→ THE PROBLEM:
Would you please state how many lines in the entries contain the word "Task"? Only the number should be given.

→ DATA FOR ANALYSIS:
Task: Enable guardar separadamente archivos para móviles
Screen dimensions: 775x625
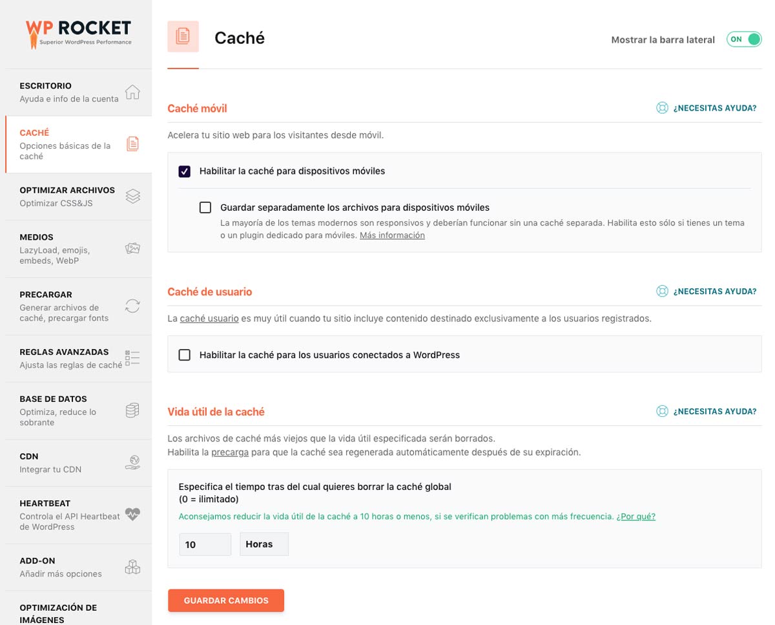Action: click(x=205, y=207)
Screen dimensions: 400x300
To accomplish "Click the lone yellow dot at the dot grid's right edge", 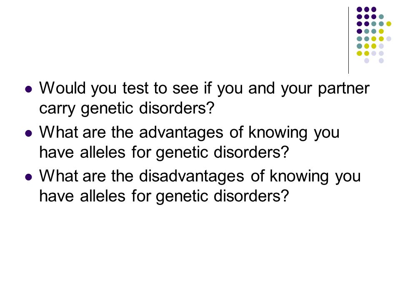I will click(388, 24).
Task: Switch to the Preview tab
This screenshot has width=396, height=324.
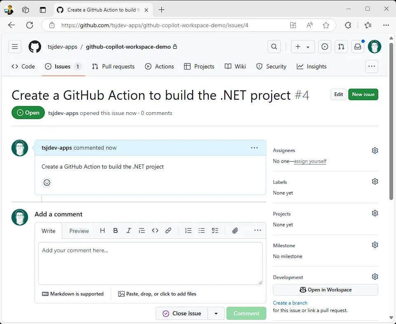Action: coord(79,231)
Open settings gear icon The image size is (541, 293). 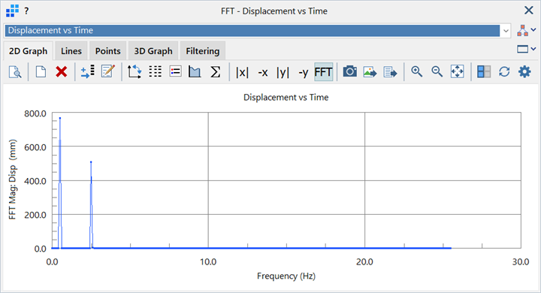pyautogui.click(x=524, y=72)
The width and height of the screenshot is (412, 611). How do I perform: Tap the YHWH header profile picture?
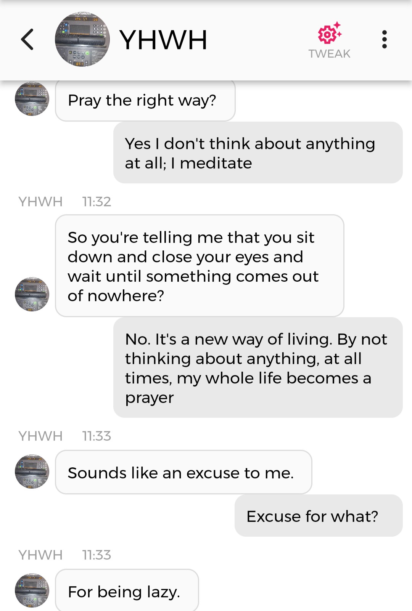tap(82, 40)
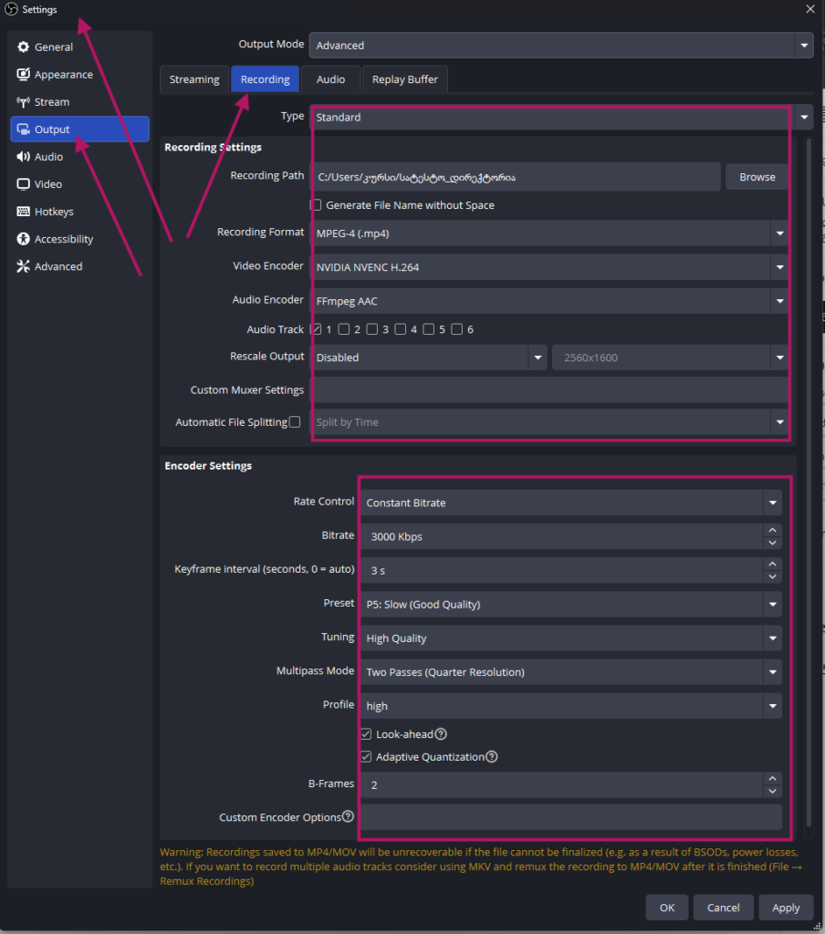Check audio track 2 checkbox
Viewport: 825px width, 934px height.
pos(344,329)
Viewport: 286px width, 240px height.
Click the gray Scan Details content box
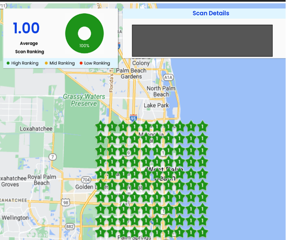click(202, 41)
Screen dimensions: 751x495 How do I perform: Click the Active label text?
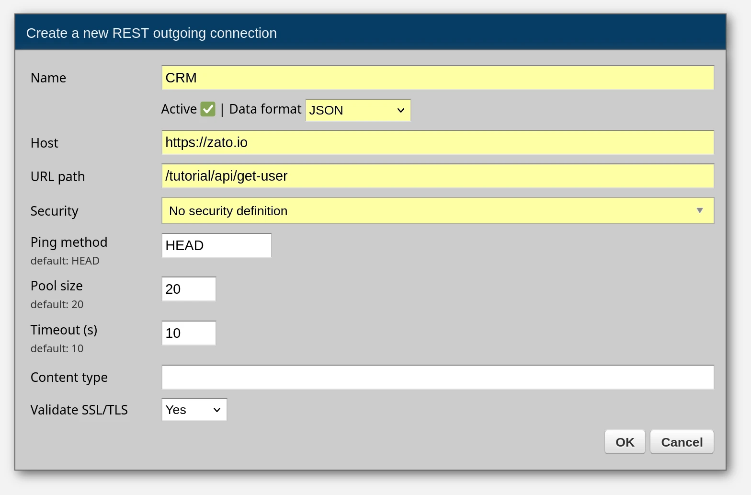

→ OUTPUT BELOW:
2